Given exercise » Set down the lines from the one containing "At what coordinates should I click to accomplish: Open the emoji" through the one containing "The image size", reproducing them precisely as they stand.

Exercise inputs »
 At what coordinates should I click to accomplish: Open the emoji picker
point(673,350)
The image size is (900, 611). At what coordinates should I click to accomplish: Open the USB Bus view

==

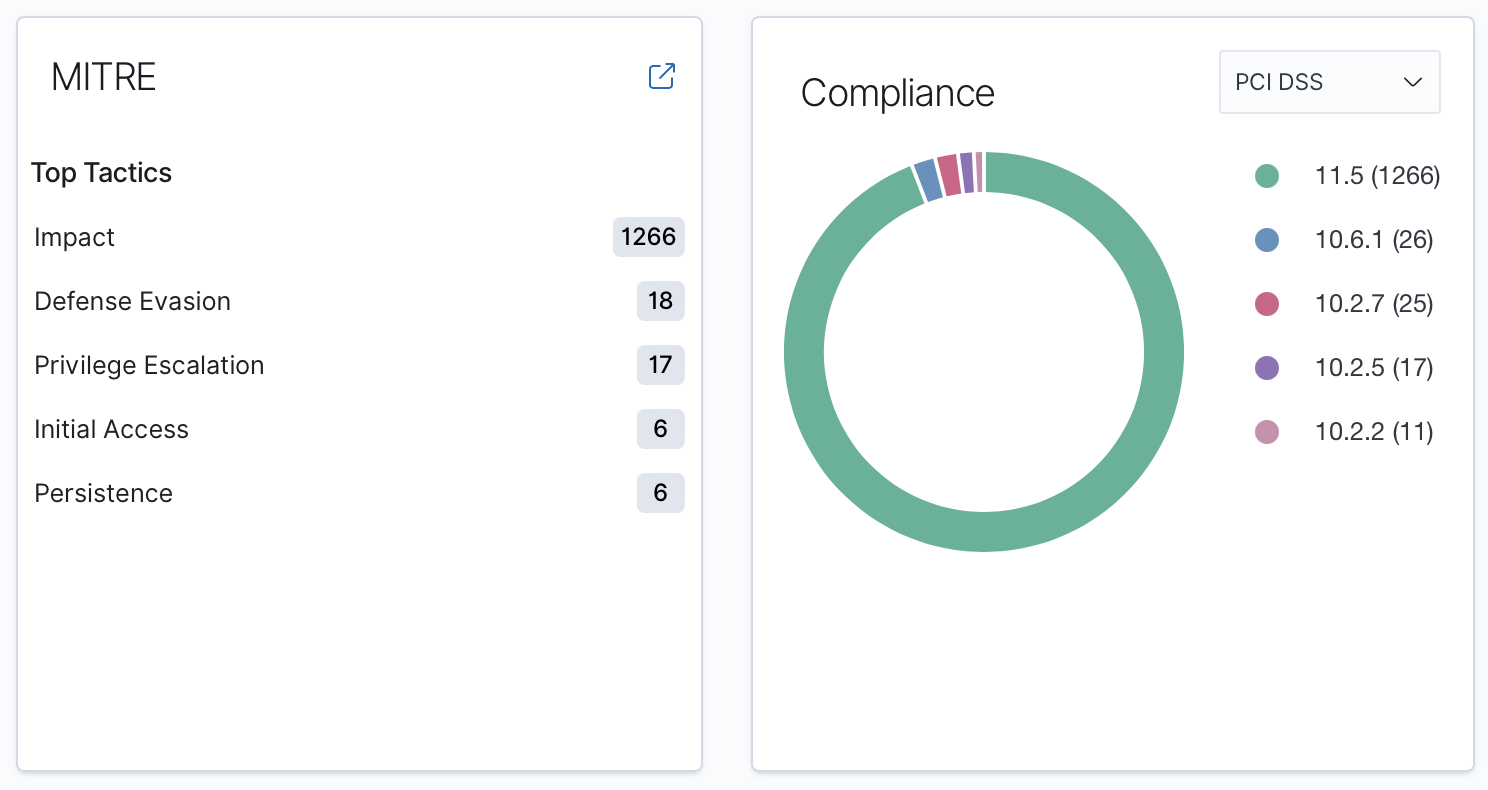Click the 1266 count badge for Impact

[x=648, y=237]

---

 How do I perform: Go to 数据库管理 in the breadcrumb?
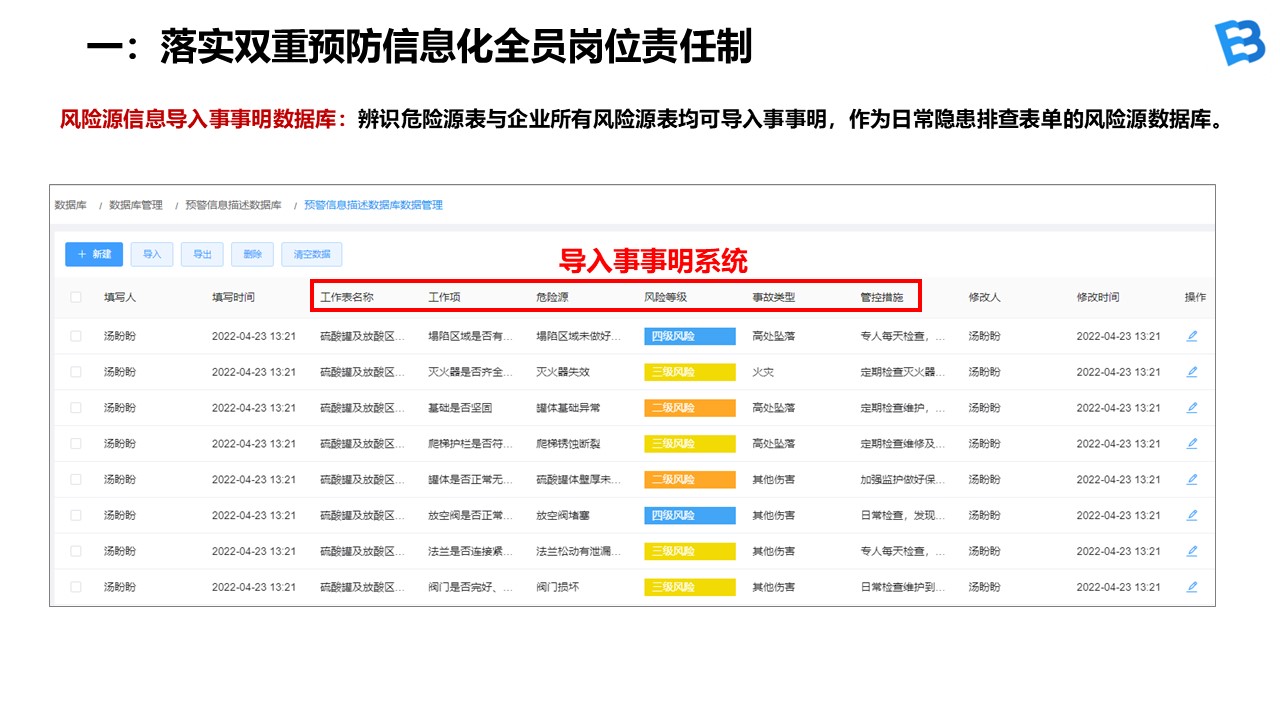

Solution below »
 At what coordinates should I click to accomplish: Open the emoji picker
point(673,350)
The image size is (900, 611). At what coordinates should I click to accomplish: Open the USB Bus view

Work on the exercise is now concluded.